Analysis of CMS experiment Nano AOD format using ROOT RDataFrame
The package shows how to analyze using the data frame concept. In a data frame concept, the operations on data should be defined in terms of functions, which means that result of applying a function should produce outputs and no internal states are allowed. In ROOT, RDataFrame allows us to borrow the concept for analysis.
This package code implements a hadronic channel analysis using NanoAOD format. However, it can be adapted for any flat ROOT trees.
I. Introduction
-
The advantage of using RDataFrame is that you don't have to worry about looping, filling of histograms at the right place, writing out trees. In some sense you can concentrate more on thinking about data analysis.
-
Draw back is that you have to think of a new way of doing old things. This could take some getting used to. Also complicated algorithms may not be so easy to implement with RDataFrame alone.
-
Purely data frame concept is not ideal for HEP data since we have to treat real data and simulated data differently. We must apply different operations depending on the input data, such as scale factors and corrections. Therefore, some form of global state should be stored. In this package, the data frame concept is used together with object oriented concept for this purpose.
II. Code
-
The code consists of a main class NanoAODAnalyzerrdframe. There is one .h header file and one .cpp source file for it. The class has several methods:
- OBject corrections, event weights
- Object selection definitions (selectElectrons, selectMuons, ...)

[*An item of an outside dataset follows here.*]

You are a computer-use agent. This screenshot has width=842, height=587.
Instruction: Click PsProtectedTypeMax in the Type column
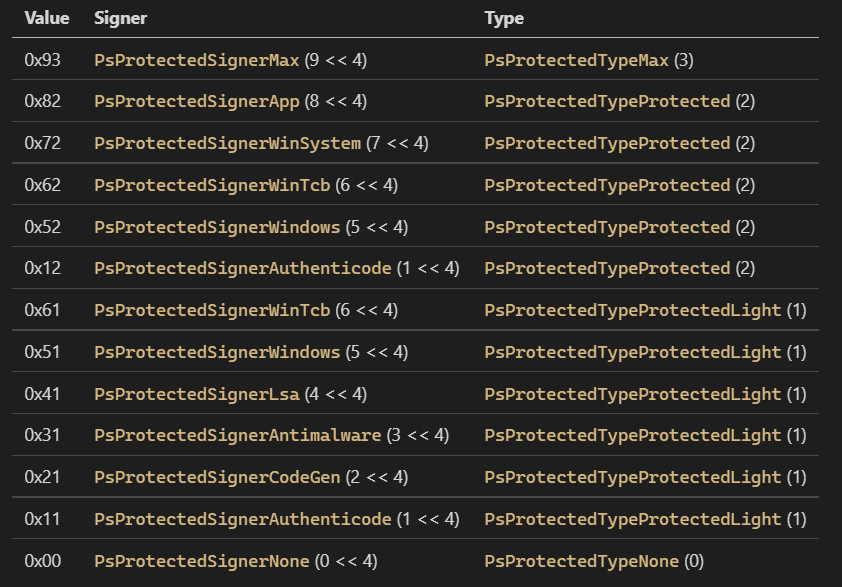[x=576, y=60]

- Additional derived variables definition (defineMoreVars)
- Histogram definitions (bookHists)
- Selections (defineCuts)
- Plus some utility methods/functions (gen4vec, readjson, removeOverlaps, helper_1DHistCreator, createHists)
-
Objects where corrections are applied, the leaf names are changed. It cannot be the same as the input tree leaf name, otherwise, it will crash.
-
Users should modify: object selection definitions, define additional variables, histogram definitions, selections.
-
To use the class, you need to pass a pointer to TChain object, output root file name and a JSON file. If there is "genWeight" branch in the ROOT Tree then the input is assumed to be MC, otherwise data. Look at nanoaoddataframe.cpp to find how to use within C++
-
SkimEvents.cpp subclasses from NanoAODAnalyzerrdframe and shows how skimming could be done.
-
FourtopAnalyzer.cpp subclasses from NanoAODAnalyzerrdframe shows how analysis could be done on skimmed files.
-
Compiling
- if using standalone:
- ROOT >= 6.24
- correctionlib >=2.0.0 (https://github.com/cms-nanoAOD/correctionlib)
- rapidjson (https://github.com/Tencent/rapidjson)
- nlohman/json (https://github.com/nlohmann/json)
- if CMSSW is available: the package doesn't depend on any CMSSW libraries, but some of the dependent libraries are available, so this
makes it easier to compile.
- CMSSW >= 12.2.x
- ROOT >= 6.24 : CMSSW 12.2 has ROOT 6.22 but there are run time errors when using this. So you must setup ROOT 6.24.
make
this will compile and create a libnanoaodrdframe.so shared library that can be loaded in a ROOT session or macro: gSystem->Load("libnanoadrdframe.so"); or within pyROOT (look in processnanoaod.py).
- if using standalone:
III. Running
submitskimjob.py jobconfigskim.py
All the options are to be set in the jobconfigskim.py. It contains 3 python directories, one for configurations for various POG corrections, golden JSON, input and output root tree names, etc. The second dictionary contains processing options, to split processing into multiple jobs, produce one output file per input file, skip files already processed, whether to dive into subdirectories recursively and process the files there. The third dictionary contains input directory where your input files are, output directory, and text output file for any print out or error messages.
As is, one output file will be produced per input file with the name "analyzed" added to the input filename. So, we know which files are processed. The output directory structure will be created to match the input directory structure. The skim job is where the corrections are applied.
submitanalysisjob.py jobconfiganalysis.py job
Analyzes the skimmed files for analysis. Since the corrections were already applied from previous step, no additional corrections are applied. However, if the user chooses to simply select on the triggers for the skimming stage, one would have to apply the corrections here. User should modify processnanoaod.py if one wishes to do so (search for skipcorrections in that file).